So, as you can see, and like I stated earlier, you (the consumer) are the primary target in the advertising world. However, nobody is considered too young, either. Children are targeted as well. Interesting (and kind of scary) right?

On the other hand, however, in terms of actually making this visual, I would have to say that it was rather difficult for me (the technically challenged). Picking the template was easy, as was manipulating the text, but maneuvering the text boxes and attempting to change the background were both difficult tasks. Once I figured out how to do it, however, it became easier.

In terms of possibly using this particular tool in the classroom, on the other hand, it would be neat to use this to display classroom rules, formula charts and other “cheat sheets,” classroom announcements, or simply having the students utilize this tool for assignments or projects.

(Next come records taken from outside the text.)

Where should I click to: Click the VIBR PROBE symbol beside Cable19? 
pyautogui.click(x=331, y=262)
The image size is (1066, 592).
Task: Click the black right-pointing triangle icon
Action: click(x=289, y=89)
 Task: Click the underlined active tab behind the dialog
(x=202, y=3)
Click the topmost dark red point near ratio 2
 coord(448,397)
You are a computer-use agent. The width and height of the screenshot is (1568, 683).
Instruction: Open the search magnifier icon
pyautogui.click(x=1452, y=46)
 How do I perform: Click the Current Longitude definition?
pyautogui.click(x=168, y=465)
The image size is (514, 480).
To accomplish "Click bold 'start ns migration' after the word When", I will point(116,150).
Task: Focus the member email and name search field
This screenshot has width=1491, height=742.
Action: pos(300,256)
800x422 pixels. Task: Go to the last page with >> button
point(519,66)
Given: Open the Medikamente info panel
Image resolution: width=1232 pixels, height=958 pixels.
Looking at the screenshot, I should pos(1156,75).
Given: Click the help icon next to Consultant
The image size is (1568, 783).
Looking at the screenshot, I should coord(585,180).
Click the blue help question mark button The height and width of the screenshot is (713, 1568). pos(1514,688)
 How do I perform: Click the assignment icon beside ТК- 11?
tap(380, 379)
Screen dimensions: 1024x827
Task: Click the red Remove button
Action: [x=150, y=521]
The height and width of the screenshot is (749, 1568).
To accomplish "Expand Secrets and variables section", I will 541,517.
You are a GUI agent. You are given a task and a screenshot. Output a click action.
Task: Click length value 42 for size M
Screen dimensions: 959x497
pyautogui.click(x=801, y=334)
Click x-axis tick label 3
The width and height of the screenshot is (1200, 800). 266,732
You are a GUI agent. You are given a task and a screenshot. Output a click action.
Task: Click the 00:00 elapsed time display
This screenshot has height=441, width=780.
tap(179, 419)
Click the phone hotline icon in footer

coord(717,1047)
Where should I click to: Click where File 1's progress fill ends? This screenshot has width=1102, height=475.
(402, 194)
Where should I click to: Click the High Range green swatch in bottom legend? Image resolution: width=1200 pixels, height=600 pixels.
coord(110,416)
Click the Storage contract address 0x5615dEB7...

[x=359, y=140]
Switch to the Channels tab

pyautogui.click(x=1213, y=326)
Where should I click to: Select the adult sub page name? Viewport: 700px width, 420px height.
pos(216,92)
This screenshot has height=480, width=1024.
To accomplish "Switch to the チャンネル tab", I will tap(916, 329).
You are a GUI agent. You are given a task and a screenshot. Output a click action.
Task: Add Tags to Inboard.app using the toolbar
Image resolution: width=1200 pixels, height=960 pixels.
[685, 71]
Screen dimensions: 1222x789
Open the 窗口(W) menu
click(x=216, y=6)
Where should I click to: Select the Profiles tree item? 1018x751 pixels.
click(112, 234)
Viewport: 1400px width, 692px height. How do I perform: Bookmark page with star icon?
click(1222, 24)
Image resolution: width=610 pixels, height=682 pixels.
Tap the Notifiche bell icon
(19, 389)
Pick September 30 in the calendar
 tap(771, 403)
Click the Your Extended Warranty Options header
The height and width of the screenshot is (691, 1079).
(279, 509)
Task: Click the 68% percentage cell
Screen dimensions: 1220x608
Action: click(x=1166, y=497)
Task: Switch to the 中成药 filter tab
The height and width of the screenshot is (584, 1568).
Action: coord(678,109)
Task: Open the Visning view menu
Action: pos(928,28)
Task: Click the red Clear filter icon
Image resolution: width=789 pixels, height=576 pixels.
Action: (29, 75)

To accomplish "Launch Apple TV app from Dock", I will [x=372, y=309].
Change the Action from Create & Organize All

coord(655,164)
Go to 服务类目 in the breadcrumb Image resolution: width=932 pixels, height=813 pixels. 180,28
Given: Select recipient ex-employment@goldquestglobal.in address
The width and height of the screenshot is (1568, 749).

On a different note, however, I think there is some value in presenting information in these visual/graphic styles. I say this because it’s just like graphic design/advertising. In graphic design/advertising, the primary goal of the artist is to convey the needed information in a neat, orderly, and attractive manner, one that is aesthetically pleasing. In doing this, in my opinion, it helps information to stick in one’s mind far better than simply reading it off a plain piece of paper. Therefore, like I said earlier, if one uses these as informational pieces or cheat sheets, the given information will stay with the students longer than compared to having it displayed in a way that’s boring.

 

The Radio Rediscovered (Among Other Things)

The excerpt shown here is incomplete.